O roteiro se utiliza de um poder sobrenatural de Stênio para dar início a um conto simples sobre vingança, perfeitamente sintetizado no conhecido ditado “antes de sair em busca de vingança, cave duas covas”. Nesse sentido, o protagonista vingativo, em sua cegueira momentânea, coloca todos aqueles com que se importa em perigo.

De tal maneira, é justo afirmar que o longa é feliz na caracterização do personagem principal, um funcionário sem grandes pretensões que utiliza o seu dom de modo a dar um pouco de conforto àqueles que terminam em sua mesa. É uma caracterização simples, mas que funciona no contexto narrativa. Ademais, esse sentimento é reforçado nos aspectos técnicos por meio da fotografia, que opta por um tom acinzentado que casa com o sentimento geral da obra, permeada por mortes, bem como com o sentimento do Stênio, apático em sua vida e sem perspectiva de mudanças. 

Nesse sentido, existem pontos positivos a serem considerados. Daniel de Oliveira, como lhe é característico, entrega uma performance convincente, ainda que não beneficiada pela falta de sutileza do roteiro. Nessa seara, Bianca Comparato (3%), que aqui interpreta Lara, tem menos destaque, mas também apresenta um trabalho sólido. O filme conta, ainda, com segmentos extremamente interessantes e tensos, ainda que esparsos, o qual se destaca, especificamente, uma “armadilha” feita com linhas chilenas e cerol.
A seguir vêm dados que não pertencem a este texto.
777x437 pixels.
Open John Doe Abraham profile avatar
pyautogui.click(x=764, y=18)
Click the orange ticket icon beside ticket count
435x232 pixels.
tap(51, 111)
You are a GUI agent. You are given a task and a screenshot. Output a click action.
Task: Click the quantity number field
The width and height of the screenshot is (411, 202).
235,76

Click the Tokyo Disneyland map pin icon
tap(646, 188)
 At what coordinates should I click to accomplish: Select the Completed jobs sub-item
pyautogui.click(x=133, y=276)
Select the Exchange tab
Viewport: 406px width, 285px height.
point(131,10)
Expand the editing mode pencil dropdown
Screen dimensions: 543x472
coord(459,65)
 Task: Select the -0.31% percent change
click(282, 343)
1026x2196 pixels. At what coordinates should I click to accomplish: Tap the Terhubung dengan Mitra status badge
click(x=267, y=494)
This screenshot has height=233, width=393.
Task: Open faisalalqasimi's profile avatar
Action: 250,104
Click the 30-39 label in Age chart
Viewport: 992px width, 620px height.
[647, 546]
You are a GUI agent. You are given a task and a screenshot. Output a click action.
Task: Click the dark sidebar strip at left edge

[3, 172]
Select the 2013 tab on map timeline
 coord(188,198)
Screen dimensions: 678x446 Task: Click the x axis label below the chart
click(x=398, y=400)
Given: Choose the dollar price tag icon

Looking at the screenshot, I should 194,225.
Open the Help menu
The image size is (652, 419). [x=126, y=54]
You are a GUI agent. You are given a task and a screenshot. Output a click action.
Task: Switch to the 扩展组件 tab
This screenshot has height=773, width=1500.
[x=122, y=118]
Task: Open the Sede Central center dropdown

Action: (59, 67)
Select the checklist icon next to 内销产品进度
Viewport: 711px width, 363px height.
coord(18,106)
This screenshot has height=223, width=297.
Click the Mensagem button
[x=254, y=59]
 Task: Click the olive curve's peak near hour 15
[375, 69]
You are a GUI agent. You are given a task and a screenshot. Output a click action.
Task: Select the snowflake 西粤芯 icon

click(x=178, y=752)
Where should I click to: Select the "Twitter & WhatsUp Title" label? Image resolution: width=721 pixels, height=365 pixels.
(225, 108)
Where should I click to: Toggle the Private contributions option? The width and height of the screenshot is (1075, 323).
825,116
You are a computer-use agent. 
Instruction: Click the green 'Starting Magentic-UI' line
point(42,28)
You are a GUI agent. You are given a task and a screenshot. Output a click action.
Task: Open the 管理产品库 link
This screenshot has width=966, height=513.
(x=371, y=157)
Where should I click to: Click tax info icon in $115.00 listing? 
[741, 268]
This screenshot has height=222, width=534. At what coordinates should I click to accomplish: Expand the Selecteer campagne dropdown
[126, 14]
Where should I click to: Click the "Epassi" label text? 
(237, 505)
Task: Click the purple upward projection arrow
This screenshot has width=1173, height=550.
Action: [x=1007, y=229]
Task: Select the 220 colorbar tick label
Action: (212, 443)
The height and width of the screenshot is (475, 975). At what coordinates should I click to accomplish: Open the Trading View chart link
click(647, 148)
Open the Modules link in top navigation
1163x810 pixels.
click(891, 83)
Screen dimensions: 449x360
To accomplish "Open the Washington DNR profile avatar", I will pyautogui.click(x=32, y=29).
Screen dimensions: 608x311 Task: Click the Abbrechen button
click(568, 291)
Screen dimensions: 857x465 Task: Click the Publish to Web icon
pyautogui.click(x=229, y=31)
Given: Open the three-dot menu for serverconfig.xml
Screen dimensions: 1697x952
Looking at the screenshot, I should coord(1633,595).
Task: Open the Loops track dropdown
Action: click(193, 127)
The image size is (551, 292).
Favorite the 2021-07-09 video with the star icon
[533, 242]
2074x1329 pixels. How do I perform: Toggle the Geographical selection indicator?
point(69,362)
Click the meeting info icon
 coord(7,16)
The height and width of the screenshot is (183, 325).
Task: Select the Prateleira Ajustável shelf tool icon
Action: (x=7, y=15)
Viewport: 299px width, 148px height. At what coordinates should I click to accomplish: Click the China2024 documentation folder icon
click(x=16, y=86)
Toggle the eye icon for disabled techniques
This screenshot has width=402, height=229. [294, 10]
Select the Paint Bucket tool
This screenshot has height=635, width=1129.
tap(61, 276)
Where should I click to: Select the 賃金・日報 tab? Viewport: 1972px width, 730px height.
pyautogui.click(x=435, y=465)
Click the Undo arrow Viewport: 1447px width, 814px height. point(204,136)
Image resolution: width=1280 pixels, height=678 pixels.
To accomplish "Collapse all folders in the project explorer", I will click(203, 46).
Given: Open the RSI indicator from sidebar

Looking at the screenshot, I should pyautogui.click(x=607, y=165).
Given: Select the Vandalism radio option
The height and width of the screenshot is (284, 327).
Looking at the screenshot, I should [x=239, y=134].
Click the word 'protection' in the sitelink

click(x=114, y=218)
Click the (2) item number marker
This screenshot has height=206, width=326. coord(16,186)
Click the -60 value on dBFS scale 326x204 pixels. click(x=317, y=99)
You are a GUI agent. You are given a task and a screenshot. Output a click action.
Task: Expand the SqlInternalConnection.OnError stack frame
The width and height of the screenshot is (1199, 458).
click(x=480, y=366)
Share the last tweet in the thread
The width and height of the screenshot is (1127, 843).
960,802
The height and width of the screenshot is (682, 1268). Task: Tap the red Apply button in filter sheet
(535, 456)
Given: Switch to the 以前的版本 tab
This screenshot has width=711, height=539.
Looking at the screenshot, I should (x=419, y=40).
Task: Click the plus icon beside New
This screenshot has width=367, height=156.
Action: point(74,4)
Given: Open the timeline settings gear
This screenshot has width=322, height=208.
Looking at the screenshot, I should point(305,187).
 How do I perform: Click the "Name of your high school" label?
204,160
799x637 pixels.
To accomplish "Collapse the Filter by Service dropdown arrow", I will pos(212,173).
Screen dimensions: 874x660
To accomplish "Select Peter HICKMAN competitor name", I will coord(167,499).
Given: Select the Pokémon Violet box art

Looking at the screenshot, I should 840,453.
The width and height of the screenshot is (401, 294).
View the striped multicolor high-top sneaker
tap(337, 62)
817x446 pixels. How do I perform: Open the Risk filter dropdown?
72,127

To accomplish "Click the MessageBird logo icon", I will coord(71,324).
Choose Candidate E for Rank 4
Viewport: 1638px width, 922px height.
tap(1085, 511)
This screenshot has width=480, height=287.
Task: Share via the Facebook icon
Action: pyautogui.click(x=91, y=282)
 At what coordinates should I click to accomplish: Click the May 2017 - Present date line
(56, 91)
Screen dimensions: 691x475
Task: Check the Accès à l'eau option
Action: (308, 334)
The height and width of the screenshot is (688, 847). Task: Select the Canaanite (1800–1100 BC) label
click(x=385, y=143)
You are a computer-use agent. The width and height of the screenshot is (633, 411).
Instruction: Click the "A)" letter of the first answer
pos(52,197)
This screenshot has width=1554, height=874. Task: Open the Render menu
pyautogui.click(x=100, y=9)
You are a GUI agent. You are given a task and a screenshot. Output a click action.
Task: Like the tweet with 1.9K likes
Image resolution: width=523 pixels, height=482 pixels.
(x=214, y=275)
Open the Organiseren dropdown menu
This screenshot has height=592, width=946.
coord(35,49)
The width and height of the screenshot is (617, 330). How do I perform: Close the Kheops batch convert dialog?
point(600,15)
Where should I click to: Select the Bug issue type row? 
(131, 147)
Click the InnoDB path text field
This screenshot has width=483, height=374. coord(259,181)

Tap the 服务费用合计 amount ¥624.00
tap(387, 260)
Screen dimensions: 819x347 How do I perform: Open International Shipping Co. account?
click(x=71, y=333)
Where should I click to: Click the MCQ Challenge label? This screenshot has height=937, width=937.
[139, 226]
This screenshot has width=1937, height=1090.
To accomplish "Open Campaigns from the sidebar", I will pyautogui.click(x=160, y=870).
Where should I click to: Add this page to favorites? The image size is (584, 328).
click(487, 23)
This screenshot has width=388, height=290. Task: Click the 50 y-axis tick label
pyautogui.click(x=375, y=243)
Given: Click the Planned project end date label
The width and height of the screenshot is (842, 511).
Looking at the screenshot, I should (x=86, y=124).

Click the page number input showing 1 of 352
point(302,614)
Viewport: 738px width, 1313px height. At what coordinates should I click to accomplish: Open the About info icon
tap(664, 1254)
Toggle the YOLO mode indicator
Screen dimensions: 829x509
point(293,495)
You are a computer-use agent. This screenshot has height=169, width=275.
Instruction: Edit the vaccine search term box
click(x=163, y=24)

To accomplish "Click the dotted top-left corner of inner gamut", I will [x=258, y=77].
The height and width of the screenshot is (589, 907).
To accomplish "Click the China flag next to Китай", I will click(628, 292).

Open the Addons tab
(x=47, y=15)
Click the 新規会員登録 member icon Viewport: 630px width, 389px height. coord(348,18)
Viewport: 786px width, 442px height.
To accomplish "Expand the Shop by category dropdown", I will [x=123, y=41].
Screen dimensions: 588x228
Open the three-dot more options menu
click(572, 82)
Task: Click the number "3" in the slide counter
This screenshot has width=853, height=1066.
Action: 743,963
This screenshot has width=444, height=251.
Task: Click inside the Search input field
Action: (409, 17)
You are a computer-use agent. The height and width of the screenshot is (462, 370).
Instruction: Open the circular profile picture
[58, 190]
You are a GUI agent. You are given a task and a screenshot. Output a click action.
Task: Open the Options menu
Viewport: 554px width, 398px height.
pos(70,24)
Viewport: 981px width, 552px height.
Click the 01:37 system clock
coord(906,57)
Todavia, há problemas que atravessam o resto da obra, que se iniciam na caracterização de Odete, um tanto quanto cartoonizada, de modo que diverge da sobriedade que antes permeava a história. Dessa forma, o conto que começa com um quê intimista rapidamente sobe a níveis exagerados. A trilha sonora, ao mesmo tempo, vacila, sendo por vezes tão excessivamente alta que chega ao ponto do desconforto. Importante mencionar, também, que subsiste um problema no ritmo do filme. Por fim, a escolha de utilizar efeitos visuais nos cadáveres, para fazê-los falarem, ao invés do uso estrito de maquiagem se mostra uma escolha estranha ao considerarmos o resultado final.

Dessa forma, por mais que Morto Não Fala conte com uma premissa interessante, jamais explora todo o seu potencial. A narrativa simples de como a vingança afeta não apenas a vítima, mas também o praticante, dá espaço a um conto genérico de terror que se utiliza de diversos clichês conhecidos. Há bons momentos mas, infelizmente, o saldo final é consideravelmente negativo.